Se formos comparar nossas desgraças com as bíblicas, não faremos feio no departamento de misérias
O que aconteceu com o Brasil? Esta é uma pergunta recorrente entre nós. No exterior, ainda mais. Tudo aconteceu de forma tão vertiginosa nos cinco últimos anos que até leva a suspeitar de uma espécie de maldição de fundo bíblico lançada sobre aquilo que já foi "O País do Futuro".
Chegou-se a um ponto que tem gente à procura de uma explicação sobrenatural. Estarrecidos, lembram as Dez Pragas do Egito citadas pela Bíblia e atiçadas por aquele Deus do Velho Testamento para quem praga pouca é bobagem.
Faz até sentido, já que, se formos comparar nossas desgraças com as bíblicas, não faremos feio no departamento de misérias.

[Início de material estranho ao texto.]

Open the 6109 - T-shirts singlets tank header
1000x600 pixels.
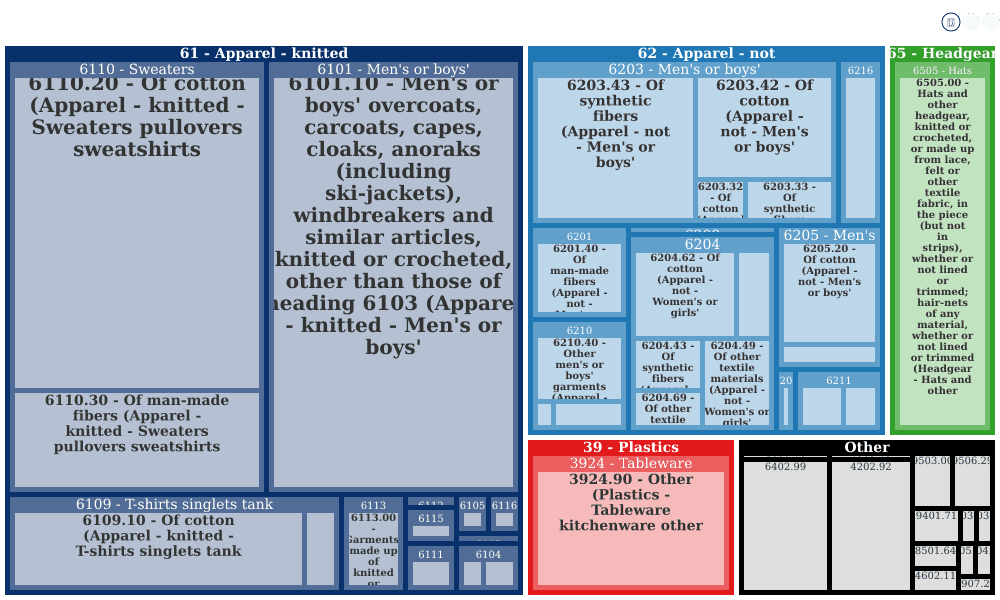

:: Com vitória de Lira na Câmara,"toma lá dá cá" deve imperar sob comando do centrão ::
Egito antigo, Brasil atual
Comecemos pela contaminação das águas. Tirando o sangue que manchou o Nilo, a poluição hídrica vai de vento em popa por aqui, já que o ministério que passa a boiada até hoje não sabe quem tingiu de óleo as praias do Nordeste. No Egito, deu-se um ataque maciço de mosquitos. Aqui, os mosquitos nos fornecem uma sólida endemia de dengue com um milhão de casos/ano para contrapor.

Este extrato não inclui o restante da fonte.